Meskipun nama-nama negara itu tampaknya fiktif, penonton dengan cepat menyimpulkan bahwa nama-nama tersebut masing-masing merujuk pada Palestina dan Israel. Banyak yang melontarkan amarah dan kekecewaan terhadap tim "When the Phone Rings" karena alur tersebut.
"Sumpah ini harus viral??! BOIKOT drama, penulis, sutradara, PH, dll. Please ini memutar balikkan fakta dan propaganda jahat lohh parah bgt ini...[sic!]," tulis seorang netizen. "Dah gilak bjir. Untung belom nonton #FreePalestine[sic!]," tambah yang lain.
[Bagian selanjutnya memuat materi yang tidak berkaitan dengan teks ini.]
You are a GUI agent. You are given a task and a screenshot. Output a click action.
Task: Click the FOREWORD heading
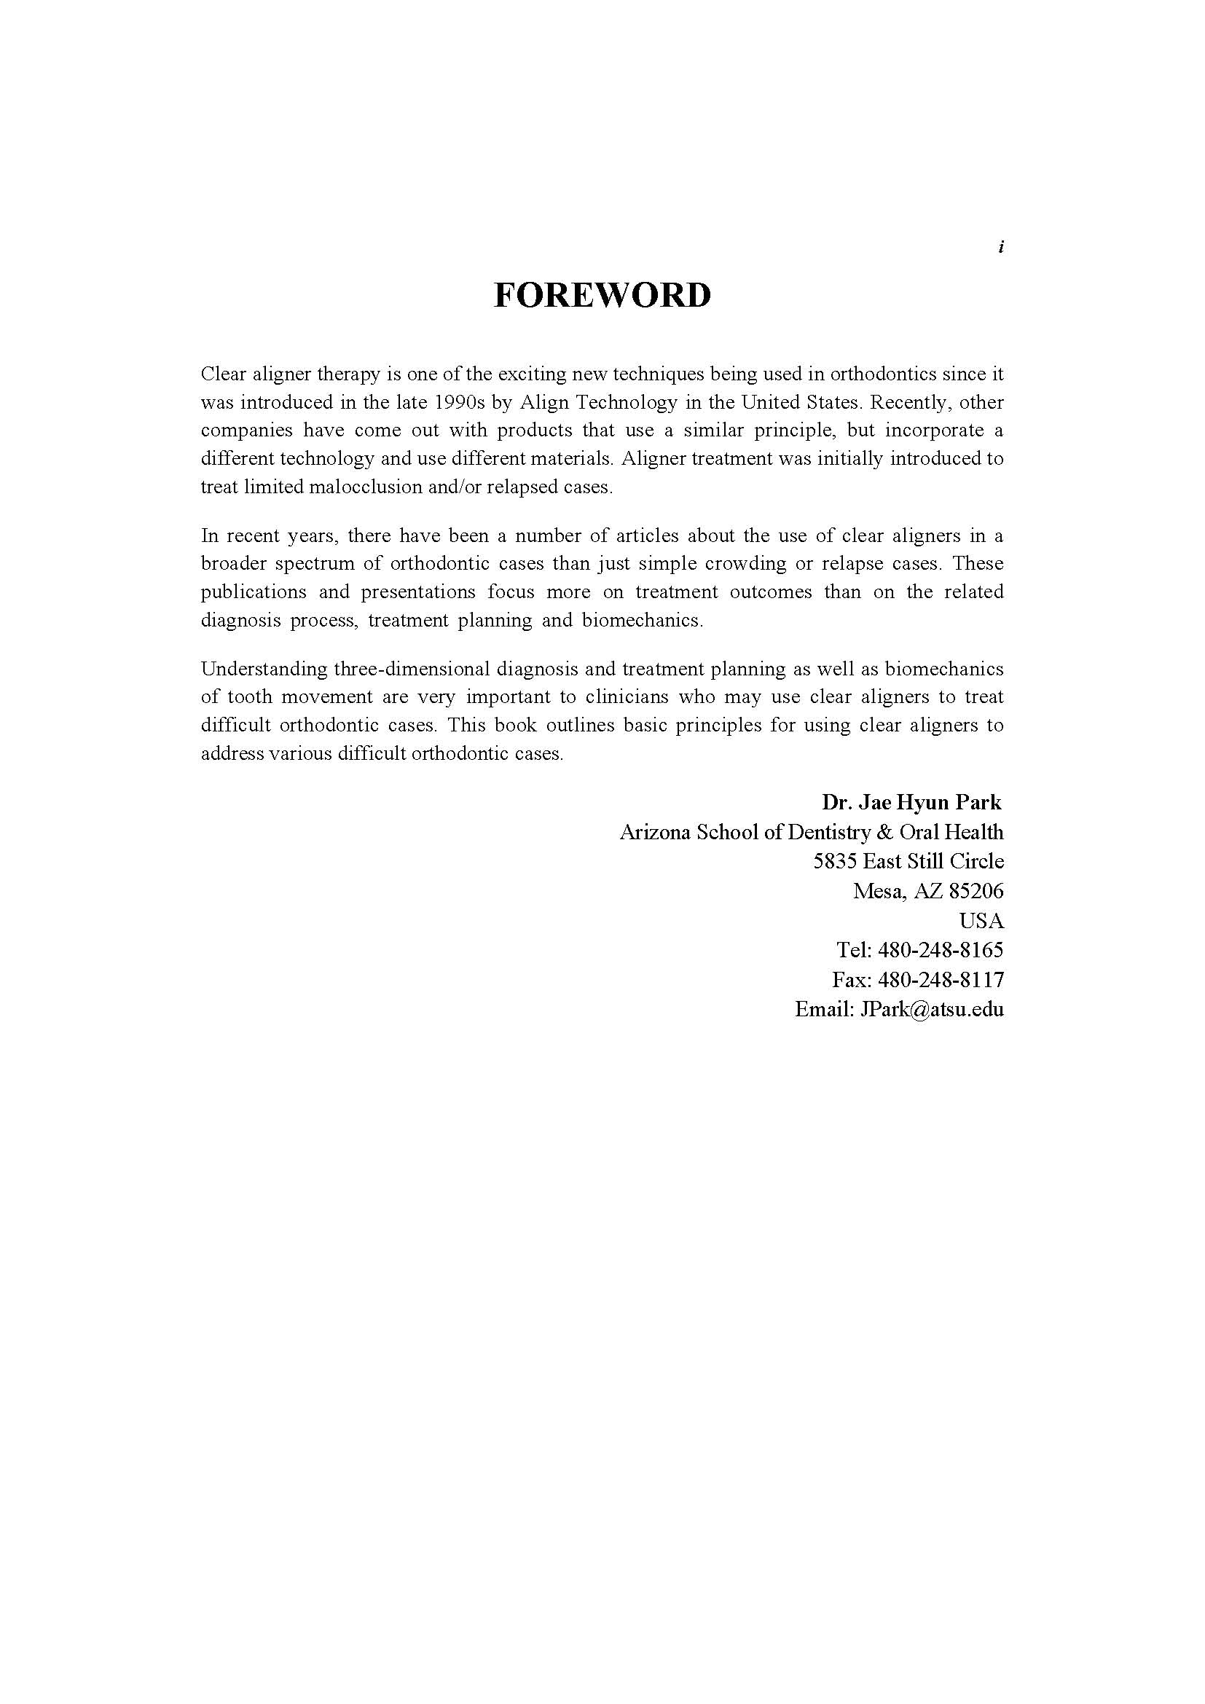tap(602, 295)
"Kenapa harus ada plot ke negara argan dah....ngapain harus ke ke negara konflik dah, kenapa tiba2 ada tentang konflik negara dah....sudahlah jatuh tpi sehat wal afiat tbpa gips, lalu ada plot ke negara konflik, hmmmmm[sic!]," pungkas netizen lainnya.
Selama lebih dari setahun, Jalur Gaza di Palestina telah dibombardir dengan kejam oleh Israel, bersama dengan kejahatan terhadap kemanusiaan lainnya yang terdokumentasi, termasuk menciptakan kondisi yang tidak bisa ditoleransi dengan pembatasan bantuan yang disengaja. Pekerja medis internasional di Gaza bahkan suda membunyikan peringatan tentang pelanggaran hukum humaniter internasional oleh tentara Israel.
Pada Mei 2024, ICJ (Mahkamah Internasional) memutuskan kalau tindakan Israel di Gaza merupakan genosida. Putusan ini ditindaklanjuti oleh Mahkamah Kriminal Internasional (ICC) yang mengeluarkan surat perintah terhadap Perdana Menteri Israel Benjamin Netanyahu dan mantan Menteri Pertahanan Yoav Gallant, bersama dengan komandan Hamas Mohammed Deif, atas dugaan kejahatan terhadap kemanusiaan yang mereka lakukan.
Dalam konteks yang diberikan, pemirsa "When the Phone Rings" merasa tersinggung dengan representasi situasi yang menyimpang di berbagai tingkatan. Pertama, memutar balikkan fakta terhadap pihak-pihak yang terlibat dalam serangan udara di dunia nyata, yang membuat banyak penggemar merasa bahwa drama ini melakukan upaya yang disengaja untuk menyebarkan propaganda Zionis. Selain itu, penggunaan penderitaan nyata rakyat Timur Tengah sebagai plot cerita juga meninggalkan kesan buruk di benak penonton.